Prior to this series of experiments, my only practical knowledge of D-I-Y water distilling had been from Outdoor Survival Skills, by Larry Dean Olsen.

My early 1970s edition of Outdoor Survival Skills, by L. D. Olsen

In that book, he described making a water collection device using a pit in the earth with crushed vegetation in its bottom, covered by a sheet of plastic weighted at the edges with rocks, and a rock placed in the center of the plastic, to direct the condensate from the soil and the vegetation into a container in the pit:

My interpretation of Olsen’s solar survival still.

The lid of the juicer was serving in the place of the plastic sheet in Olsen’s solar survival still, but the lid was curved in the opposite direction, which channeled the water towards the sides of the fruit holder – and towards the tiny space between the lid and the pot, from which too much moisture apparently was still escaping. Unfortunately, using something like a piece of aluminum foil under the lid of the pot would have directed the condensate down at the middle of the device, which would send the water through steam hole in the middle chamber (which is shaped like a tube cake pan), back into the bottom chamber, from which it had evaporated, to begin with.

What I needed was a diaphragm or dome oriented in the same direction as the lid, but positioned so as to intercept more of the steam before it got high enough in the fruit holder to escape from beneath the edges of the lid. Fortunately, I possessed exactly the right object to serve as that dome: a steel mixing bowl, similar to the one in this photo:

My bowl is the largest of a set of three, and I’ve owned them for more than forty years (they’re my favorites of all the mixing bowls I’ve owned, because of their swiveling ring-shaped handles). The inverted bowl fit nicely inside the perforated top chamber of the juicer, with only one row of the perforations showing around its edge.

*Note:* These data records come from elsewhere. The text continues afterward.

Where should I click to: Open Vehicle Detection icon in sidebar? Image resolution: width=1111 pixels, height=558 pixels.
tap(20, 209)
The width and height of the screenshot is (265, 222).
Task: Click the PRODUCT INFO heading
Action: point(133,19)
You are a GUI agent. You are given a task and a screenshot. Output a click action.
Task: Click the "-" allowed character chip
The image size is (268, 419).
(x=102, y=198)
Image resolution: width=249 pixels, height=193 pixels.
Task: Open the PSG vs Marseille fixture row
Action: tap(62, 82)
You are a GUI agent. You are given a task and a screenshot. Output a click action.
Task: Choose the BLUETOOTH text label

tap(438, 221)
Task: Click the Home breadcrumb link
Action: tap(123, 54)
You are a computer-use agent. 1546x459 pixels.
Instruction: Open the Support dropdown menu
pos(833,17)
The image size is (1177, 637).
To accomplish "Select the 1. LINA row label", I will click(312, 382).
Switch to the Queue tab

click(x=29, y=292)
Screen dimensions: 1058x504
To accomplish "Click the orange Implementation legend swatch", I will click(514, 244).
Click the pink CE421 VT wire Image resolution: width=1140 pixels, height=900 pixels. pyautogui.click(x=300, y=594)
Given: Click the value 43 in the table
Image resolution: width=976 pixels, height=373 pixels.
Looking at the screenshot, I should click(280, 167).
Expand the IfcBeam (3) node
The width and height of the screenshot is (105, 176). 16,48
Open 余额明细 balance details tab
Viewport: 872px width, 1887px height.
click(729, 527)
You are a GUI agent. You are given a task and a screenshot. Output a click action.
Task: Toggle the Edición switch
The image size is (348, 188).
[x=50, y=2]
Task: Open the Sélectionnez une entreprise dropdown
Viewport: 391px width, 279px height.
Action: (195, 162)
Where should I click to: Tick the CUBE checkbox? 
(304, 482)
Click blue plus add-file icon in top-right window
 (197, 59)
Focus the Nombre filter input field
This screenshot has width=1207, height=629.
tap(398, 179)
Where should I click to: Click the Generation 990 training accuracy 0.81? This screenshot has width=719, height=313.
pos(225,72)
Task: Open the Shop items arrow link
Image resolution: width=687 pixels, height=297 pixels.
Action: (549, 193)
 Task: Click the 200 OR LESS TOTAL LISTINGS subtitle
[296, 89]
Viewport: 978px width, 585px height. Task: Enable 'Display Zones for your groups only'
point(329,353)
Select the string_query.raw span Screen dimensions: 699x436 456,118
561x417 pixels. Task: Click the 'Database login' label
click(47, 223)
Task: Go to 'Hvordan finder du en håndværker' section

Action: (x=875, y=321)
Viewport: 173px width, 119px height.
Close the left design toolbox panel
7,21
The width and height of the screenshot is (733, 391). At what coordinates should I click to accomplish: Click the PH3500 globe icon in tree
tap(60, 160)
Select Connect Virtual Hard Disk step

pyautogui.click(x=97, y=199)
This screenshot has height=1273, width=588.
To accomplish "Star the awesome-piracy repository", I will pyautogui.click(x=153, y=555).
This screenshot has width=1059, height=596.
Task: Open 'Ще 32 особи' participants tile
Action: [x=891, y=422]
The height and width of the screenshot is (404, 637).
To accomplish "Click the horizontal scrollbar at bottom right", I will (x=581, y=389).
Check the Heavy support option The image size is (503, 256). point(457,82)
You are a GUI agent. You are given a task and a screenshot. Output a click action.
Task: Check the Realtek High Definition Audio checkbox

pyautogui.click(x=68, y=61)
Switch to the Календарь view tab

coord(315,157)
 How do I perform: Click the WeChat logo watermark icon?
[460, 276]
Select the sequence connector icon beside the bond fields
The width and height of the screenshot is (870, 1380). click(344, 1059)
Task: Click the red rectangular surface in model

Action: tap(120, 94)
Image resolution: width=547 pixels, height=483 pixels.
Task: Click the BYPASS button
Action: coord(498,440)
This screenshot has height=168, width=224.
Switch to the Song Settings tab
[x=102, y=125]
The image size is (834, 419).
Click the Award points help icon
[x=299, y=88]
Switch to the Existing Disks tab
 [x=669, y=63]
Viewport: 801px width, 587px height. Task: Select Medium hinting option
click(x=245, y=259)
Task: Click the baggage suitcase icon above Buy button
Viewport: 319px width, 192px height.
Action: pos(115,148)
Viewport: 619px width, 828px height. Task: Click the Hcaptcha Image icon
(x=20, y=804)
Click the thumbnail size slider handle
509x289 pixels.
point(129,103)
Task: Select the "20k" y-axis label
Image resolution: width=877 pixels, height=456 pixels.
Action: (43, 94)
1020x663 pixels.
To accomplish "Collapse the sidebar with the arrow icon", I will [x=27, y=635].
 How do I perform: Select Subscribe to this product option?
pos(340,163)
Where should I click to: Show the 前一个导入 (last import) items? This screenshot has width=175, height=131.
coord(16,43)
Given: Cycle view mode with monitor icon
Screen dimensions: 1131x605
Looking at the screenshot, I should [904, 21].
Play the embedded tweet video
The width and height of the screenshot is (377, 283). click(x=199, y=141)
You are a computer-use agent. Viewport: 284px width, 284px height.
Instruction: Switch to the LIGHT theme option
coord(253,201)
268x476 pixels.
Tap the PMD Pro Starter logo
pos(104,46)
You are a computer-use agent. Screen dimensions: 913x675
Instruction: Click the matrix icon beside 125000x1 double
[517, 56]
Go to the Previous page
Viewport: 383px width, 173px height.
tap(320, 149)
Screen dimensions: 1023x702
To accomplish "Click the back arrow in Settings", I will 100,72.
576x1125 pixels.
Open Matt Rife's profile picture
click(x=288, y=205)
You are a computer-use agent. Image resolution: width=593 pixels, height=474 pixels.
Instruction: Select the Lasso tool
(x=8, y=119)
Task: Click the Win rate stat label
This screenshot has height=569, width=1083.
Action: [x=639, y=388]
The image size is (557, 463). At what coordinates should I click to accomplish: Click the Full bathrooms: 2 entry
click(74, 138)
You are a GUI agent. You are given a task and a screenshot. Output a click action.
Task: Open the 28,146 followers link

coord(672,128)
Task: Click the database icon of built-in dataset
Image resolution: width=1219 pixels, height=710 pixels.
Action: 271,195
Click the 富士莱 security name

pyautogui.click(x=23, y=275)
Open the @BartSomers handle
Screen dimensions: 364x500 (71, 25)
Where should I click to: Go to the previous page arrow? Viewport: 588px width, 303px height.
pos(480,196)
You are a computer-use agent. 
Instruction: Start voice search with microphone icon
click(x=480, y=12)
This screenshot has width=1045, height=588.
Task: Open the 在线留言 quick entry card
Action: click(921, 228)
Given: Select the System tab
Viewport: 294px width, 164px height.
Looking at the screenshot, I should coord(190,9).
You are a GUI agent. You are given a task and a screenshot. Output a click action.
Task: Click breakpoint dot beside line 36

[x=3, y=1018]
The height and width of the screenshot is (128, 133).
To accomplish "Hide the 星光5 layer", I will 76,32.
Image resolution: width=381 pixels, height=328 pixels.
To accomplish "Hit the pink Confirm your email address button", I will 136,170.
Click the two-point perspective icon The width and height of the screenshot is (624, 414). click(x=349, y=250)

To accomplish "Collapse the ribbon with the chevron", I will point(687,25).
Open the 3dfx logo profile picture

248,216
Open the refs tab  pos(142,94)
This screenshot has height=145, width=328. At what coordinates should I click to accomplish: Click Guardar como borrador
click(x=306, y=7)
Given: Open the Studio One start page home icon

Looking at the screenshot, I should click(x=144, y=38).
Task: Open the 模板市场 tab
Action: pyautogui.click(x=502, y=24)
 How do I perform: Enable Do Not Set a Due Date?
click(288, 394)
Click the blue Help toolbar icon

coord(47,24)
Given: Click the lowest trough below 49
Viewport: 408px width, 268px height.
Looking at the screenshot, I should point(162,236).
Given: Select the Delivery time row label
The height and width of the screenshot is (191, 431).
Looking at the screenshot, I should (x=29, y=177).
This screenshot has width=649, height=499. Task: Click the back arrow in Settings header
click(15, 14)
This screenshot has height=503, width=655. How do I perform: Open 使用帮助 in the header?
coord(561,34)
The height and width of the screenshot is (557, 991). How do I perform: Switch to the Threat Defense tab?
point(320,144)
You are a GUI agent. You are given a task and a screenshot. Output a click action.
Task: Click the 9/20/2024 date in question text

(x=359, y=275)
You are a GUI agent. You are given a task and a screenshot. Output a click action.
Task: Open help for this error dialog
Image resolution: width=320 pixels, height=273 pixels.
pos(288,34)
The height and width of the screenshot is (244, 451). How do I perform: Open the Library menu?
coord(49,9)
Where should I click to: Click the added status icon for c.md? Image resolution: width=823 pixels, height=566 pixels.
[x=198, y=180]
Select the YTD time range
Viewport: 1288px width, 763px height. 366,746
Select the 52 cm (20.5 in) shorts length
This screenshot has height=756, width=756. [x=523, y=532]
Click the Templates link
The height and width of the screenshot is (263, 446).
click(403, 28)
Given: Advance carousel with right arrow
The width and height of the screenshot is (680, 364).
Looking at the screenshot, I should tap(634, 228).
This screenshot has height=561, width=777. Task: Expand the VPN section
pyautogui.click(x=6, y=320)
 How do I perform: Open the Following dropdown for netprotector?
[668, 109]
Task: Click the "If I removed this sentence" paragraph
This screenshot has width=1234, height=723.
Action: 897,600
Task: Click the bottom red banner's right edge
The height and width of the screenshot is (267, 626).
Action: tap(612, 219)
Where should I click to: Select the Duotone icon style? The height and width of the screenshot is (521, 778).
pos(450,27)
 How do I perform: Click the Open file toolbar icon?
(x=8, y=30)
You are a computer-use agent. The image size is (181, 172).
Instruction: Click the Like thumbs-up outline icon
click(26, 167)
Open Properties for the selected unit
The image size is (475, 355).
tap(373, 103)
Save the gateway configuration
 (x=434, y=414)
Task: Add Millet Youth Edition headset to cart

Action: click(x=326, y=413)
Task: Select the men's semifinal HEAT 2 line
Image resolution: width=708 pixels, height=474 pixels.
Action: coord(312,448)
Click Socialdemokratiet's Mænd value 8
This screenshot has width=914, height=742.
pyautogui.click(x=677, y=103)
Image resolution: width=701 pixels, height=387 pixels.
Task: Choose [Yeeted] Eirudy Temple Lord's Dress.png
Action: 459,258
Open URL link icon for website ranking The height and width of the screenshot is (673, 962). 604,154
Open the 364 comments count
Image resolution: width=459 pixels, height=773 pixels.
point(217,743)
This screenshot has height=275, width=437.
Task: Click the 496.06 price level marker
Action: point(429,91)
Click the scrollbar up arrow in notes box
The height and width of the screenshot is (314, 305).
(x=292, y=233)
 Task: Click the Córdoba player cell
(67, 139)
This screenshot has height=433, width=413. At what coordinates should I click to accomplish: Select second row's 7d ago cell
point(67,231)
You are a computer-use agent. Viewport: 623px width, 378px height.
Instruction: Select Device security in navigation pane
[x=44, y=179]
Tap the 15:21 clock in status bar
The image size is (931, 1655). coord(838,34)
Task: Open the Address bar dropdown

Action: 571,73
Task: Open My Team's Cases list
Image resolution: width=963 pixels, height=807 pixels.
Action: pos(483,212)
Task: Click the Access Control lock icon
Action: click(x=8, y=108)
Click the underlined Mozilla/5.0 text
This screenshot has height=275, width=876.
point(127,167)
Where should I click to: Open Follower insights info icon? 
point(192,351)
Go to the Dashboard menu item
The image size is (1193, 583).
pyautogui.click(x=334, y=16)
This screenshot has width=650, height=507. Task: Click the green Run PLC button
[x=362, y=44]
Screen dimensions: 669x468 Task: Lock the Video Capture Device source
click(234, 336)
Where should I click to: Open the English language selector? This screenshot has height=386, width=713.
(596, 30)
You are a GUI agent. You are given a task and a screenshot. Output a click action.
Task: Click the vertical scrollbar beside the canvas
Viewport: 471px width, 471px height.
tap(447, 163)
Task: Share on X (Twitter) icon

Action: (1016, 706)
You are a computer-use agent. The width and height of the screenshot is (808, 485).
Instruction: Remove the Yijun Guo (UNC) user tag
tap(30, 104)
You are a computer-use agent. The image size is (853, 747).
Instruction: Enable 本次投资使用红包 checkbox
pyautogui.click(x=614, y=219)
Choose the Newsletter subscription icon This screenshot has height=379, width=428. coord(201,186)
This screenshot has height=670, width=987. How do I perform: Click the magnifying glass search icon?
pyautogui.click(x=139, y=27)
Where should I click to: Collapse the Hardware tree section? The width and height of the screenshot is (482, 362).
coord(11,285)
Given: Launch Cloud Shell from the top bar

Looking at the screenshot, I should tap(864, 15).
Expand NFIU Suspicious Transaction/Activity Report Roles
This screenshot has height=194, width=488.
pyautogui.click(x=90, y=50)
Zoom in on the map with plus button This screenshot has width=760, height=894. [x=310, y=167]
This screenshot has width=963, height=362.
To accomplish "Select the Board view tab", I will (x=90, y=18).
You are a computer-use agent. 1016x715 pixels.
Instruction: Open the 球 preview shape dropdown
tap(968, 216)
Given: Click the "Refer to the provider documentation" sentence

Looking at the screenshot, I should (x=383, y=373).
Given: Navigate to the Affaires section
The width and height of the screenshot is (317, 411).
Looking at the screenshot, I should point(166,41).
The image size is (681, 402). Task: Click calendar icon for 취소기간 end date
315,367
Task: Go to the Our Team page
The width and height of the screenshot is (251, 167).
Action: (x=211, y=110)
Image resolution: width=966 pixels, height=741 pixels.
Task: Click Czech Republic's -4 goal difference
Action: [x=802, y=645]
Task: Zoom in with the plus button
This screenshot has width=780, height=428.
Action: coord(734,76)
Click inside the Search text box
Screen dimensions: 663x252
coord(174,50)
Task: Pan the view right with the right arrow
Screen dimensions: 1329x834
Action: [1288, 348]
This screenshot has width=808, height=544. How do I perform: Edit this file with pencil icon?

I figured that some of the steam that would still escape through those holes would condense on the outside of the steel bowl, and run back down to pass through the holes into the collection chamber.

When my stock of distilled water began to run low, I refilled the boiler at the bottom of the juicer, put it on the electric hob, and a few hours later, I’d harvested twice as much distilled water as before!